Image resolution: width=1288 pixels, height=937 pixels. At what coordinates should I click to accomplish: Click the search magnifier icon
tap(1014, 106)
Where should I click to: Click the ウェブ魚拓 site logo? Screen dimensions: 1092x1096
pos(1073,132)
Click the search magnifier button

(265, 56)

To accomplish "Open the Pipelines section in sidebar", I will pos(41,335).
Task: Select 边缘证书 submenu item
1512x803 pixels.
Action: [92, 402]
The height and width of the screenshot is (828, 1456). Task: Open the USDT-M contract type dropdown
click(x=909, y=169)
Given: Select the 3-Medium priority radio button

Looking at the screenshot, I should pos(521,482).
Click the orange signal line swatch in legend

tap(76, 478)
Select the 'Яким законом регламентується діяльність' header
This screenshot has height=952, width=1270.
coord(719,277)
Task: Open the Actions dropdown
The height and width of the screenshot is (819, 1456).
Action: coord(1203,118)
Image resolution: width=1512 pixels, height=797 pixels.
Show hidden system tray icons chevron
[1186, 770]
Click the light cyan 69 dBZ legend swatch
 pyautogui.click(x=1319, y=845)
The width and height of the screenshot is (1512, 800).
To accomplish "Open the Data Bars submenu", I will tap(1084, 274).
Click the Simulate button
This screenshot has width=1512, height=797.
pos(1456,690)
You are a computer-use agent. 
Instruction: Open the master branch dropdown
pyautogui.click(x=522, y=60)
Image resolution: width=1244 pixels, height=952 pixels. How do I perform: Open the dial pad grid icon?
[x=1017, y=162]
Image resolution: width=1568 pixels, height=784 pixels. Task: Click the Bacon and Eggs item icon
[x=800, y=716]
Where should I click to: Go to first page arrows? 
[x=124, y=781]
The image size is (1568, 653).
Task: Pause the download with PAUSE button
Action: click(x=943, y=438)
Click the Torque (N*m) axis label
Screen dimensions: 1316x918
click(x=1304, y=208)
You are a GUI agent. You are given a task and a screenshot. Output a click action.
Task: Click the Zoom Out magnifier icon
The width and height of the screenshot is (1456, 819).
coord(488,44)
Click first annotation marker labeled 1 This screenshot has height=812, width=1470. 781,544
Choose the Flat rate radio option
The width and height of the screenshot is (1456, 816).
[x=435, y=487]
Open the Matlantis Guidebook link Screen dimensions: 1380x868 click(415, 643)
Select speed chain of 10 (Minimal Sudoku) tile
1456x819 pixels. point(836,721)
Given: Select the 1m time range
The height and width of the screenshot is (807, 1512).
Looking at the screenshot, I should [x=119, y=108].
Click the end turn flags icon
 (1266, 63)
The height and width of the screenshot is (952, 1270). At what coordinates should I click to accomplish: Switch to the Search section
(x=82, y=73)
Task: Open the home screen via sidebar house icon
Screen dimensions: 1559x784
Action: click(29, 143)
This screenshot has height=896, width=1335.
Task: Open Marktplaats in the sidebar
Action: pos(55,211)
——
* Aim of the task:
Referring to the material above, set down exactly the lines between the line with "Click the orange signal line swatch in legend" and the line with "Task: Open the Actions dropdown", inclusive, and no other lines.

* Result below:
Click the orange signal line swatch in legend

tap(76, 478)
Select the 'Яким законом регламентується діяльність' header
This screenshot has height=952, width=1270.
coord(719,277)
Task: Open the Actions dropdown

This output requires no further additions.